In the world of Prime Contractors to the US government they also enjoy
the preference points it gives them on large government contracts by
utilizing set asides such as Small Business, 8A, HUB Zone, Veteran Owned
Small Business, or Service Disabled Veteran Owned Small Business
In other words- It is a win/win. The small businesses get good work to
build upon, and the large businesses get improved profit.

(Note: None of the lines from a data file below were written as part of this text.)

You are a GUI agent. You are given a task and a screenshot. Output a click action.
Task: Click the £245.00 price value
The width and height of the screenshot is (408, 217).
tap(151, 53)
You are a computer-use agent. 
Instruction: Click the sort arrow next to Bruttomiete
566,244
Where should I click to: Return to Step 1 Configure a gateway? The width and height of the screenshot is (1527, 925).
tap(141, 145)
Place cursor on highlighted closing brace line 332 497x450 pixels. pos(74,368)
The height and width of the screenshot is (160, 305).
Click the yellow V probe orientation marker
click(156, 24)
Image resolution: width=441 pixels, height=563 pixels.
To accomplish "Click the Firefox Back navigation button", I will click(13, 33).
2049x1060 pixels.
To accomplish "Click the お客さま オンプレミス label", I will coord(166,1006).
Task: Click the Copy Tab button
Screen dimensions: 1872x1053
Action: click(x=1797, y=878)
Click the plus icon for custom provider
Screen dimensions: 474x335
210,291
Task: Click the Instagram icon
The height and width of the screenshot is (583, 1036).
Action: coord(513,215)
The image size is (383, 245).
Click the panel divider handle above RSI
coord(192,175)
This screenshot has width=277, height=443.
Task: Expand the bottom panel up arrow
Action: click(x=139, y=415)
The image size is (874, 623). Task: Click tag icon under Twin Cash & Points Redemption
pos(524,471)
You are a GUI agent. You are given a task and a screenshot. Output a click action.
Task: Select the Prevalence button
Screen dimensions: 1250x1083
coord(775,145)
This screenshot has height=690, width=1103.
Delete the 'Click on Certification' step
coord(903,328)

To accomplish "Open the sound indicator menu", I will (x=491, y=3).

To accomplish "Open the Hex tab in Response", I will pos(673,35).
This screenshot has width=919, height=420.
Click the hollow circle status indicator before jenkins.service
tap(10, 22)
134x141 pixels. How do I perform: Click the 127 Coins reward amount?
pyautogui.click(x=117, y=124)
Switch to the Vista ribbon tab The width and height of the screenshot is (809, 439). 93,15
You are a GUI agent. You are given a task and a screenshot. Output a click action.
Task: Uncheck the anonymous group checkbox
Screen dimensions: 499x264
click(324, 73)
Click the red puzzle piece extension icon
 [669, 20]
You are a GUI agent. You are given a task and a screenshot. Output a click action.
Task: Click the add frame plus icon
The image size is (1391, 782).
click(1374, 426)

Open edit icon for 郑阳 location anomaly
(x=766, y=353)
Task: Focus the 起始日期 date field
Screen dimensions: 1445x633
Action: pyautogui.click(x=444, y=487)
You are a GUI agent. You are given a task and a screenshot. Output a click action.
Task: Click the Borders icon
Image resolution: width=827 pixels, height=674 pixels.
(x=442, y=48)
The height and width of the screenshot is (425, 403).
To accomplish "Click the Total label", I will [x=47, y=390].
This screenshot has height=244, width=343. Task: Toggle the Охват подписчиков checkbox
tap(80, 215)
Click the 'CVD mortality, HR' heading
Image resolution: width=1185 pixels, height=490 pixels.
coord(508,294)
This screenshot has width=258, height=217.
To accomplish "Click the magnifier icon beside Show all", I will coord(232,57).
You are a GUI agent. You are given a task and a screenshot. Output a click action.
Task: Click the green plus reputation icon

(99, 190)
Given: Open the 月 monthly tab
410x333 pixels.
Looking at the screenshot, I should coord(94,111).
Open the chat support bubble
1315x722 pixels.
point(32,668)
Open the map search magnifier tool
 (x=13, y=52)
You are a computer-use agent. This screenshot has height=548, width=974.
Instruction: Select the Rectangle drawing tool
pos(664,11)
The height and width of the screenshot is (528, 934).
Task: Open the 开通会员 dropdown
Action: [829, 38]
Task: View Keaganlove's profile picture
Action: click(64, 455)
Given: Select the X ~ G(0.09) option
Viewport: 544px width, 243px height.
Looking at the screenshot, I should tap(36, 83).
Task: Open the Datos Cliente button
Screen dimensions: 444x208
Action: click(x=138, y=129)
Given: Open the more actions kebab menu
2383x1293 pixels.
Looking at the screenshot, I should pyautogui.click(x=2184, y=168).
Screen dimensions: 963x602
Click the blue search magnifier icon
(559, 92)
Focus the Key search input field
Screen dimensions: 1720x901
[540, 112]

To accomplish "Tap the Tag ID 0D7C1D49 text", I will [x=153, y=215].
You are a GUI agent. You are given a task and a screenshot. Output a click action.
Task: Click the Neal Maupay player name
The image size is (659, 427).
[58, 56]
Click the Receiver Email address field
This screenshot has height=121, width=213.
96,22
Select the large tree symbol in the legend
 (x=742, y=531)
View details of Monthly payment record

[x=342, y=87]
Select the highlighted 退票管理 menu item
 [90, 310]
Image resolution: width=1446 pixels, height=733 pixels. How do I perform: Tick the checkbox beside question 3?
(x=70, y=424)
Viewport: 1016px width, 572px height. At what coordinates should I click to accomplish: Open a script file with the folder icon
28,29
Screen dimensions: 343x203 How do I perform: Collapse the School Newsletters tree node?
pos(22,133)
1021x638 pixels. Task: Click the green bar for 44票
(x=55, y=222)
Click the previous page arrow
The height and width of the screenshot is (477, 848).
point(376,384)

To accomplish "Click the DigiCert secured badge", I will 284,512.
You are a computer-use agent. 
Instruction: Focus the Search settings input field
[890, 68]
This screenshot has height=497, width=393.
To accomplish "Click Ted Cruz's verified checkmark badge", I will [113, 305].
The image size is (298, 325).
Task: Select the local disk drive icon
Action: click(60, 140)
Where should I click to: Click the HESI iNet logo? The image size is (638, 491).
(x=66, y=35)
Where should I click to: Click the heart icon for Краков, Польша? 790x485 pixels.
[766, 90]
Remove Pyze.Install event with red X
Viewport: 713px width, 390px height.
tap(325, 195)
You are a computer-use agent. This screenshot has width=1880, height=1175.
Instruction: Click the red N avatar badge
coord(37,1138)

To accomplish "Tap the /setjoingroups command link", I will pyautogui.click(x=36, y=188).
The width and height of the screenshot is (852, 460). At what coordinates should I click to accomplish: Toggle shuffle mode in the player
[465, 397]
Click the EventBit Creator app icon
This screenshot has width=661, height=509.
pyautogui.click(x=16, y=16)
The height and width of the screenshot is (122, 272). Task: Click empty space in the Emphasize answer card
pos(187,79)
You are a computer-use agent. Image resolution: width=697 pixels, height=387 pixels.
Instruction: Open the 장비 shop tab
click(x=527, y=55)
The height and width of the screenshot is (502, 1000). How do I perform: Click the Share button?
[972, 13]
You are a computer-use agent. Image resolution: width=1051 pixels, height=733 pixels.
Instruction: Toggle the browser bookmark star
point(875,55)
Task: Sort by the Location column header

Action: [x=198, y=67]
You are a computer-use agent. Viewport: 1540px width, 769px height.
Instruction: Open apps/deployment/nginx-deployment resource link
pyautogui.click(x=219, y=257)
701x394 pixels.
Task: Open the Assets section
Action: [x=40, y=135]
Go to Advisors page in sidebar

Be aware that these set aside small businesses don’t dwell on the fact
they are a set aside on order to get subcontracting opportunities from
Primes. It is just an added benefit to them. No, companies like Amerivet
pride themselves on ability, not disability to get a contract. All we
want is a chance to prove ourselves to each and every client. We have
done so in the past and hopefully word of our capabilities will get
around building our reputation further and more business will come from
So if there is a large business out there that is looking for a small
business with any of the capabilities our website shows please feel free
to contact me directly by phone. I’d love to discuss it.
Until next time,
Blog For 09/01/11
Everyone tells me
writing a Blog is a good thing to have for the website and after reading
a few I can honestly say I believe it. It relates information about the
company on the website and combines it with interesting facts and some
occasional humor whether fictional or based on reality.
I hope to develop
this blog over time to include pictures, videos and audio files. I also
plan to get it set up so people can subscribe and leave comments on the
blogs I send out because feedback is essential in continuous
improvement, and it keeps me in immediate touch with what is happening
out there in the world.
This is all coming,
but the first order of business is to let our readers know what we are
all about. Simply put we are government contractors that procure
products in the world of electronics and perform value add service for
government agencies and their Prime Contractors.
We are young, and
newly successful, and actually came out in the black in our first year
of business which is quite a feat for a small company. We would like to
continue the trend.
I like to think the
main reason people took to us so quickly is that we have a knack for
listening to the customer needs. Many vendors tend to be order takers
without questions. We like to pry (politely) into the customers order to
find out why they need something in particular. It gives us a clearer
idea of how we can provide a superior product or service, and be
prepared to help them better the next time they need us.
For example we may
find out a potential customer is installing data lines for a fiber optic
network and they want pricing for one thousand foot rolls of
Corning cable. We may dig in and find out if
they need an exact match or if they can use a Brand name equal that may
cost them less. We may find out they will be needing to order more in
the future, and with that information we may be able to get a schedule
with pricing that reflects a sizeable discount that we may negotiate
with our suppliers that would also reflect shorter lead times because
they were planned rather than purchased on the fly.
A simple example I
know, but by doing this you establish a working relationship that will
be long term and quite probably get you on a preferred vendor list as we
have with Aberdeen Proving Ground Md.
Anyway, I’m happy
to post my first blog and hope that over time people will return again
and again to see what is happening here at Amerivet Solutions and maybe
pick up a few tips and the occasional chuckle. It should be an
interesting relationship for all of us.